In an important test case, the Court of Appeal has been asked to decide whether the test of ‘proportionality’ laid down by the European Convention on Human Rights (ECHR) should be applied to unfair dismissal cases (Turner v East Midlands Trains Limited).
A senior train conductor who was dismissed after being accused of fraud is arguing that the Employment Tribunal that rejected her case should have considered the personal consequences of her losing her job and found that the circumstances amounted to a violation of Article Eight of the ECHR, which enshrines the right to respect for private and family life.
Her lawyers argue that her dismissal, at the age of 51, had irreparably stigmatised her previously spotless reputation, ruined her prospects of getting another job and destroyed her relationship with long-standing colleagues, some of whom had ‘ostracised’ her.
It was submitted that the consequences of dismissal were so serious that Article Eight was ‘engaged’ in the case and that the ET should have considered whether the woman’s dismissal amounted to a disproportionate interference with her human rights.
After 12 unblemished years working for East Midlands Trains Limited, the woman – who has always vehemently denied any wrong-doing – was accused of deliberately manipulating a hand-held machine to print out ‘non-issued’ tickets, which closely resemble genuine tickets, and selling them to members of the public for cash.
She was dismissed in March 2010 and has since had her unfair dismissal claims rejected by an employment tribunal and the Employment Appeal Tribunal.

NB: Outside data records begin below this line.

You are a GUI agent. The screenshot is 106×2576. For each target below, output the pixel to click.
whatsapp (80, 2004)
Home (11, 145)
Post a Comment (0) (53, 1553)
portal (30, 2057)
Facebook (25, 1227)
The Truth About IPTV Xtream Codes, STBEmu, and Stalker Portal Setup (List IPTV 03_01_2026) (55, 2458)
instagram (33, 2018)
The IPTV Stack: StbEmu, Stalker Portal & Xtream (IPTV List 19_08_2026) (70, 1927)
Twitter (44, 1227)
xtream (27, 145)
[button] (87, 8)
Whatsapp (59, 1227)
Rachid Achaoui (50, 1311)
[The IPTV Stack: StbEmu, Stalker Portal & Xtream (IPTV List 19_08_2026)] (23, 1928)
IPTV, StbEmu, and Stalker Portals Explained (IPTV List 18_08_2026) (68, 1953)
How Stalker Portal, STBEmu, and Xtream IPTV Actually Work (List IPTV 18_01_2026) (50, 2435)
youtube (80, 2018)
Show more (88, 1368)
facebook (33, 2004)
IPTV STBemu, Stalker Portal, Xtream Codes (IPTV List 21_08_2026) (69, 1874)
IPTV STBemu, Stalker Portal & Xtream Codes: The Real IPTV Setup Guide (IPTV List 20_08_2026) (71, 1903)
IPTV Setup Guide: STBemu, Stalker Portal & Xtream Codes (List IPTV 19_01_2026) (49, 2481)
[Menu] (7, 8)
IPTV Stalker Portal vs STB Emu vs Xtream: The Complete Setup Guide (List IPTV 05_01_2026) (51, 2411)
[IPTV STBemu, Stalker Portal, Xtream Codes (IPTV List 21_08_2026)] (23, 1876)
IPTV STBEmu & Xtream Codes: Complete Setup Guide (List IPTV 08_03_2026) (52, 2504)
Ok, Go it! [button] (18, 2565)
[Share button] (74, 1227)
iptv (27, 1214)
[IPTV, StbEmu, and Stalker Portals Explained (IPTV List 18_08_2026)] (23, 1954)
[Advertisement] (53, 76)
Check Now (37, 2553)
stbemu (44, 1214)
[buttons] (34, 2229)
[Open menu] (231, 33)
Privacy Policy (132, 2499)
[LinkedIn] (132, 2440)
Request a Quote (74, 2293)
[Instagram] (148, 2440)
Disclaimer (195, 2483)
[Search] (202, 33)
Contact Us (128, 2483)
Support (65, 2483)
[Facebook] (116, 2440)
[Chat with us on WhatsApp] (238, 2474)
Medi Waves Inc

However, she is now asking the Court of Appeal to overturn those decisions and order a re-hearing of her case by a fresh tribunal.
However, lawyers representing East Midlands Trains insist that the company carried out a ‘thorough and fair investigation’ before dismissing the woman. ‘It would be an extraordinary state of affairs if dismissal in such circumstances by a private sector employer was, or was capable of being, unfair simply because the appellant’s reputation or ability to interact with her former workmates had thereby been affected,’ it was submitted.
Is this the law gone mad? If a thorough investigation has been conducted and an employment tribunal and EAT has concluded that unfair dismissal has not occurred then that should be the end of it.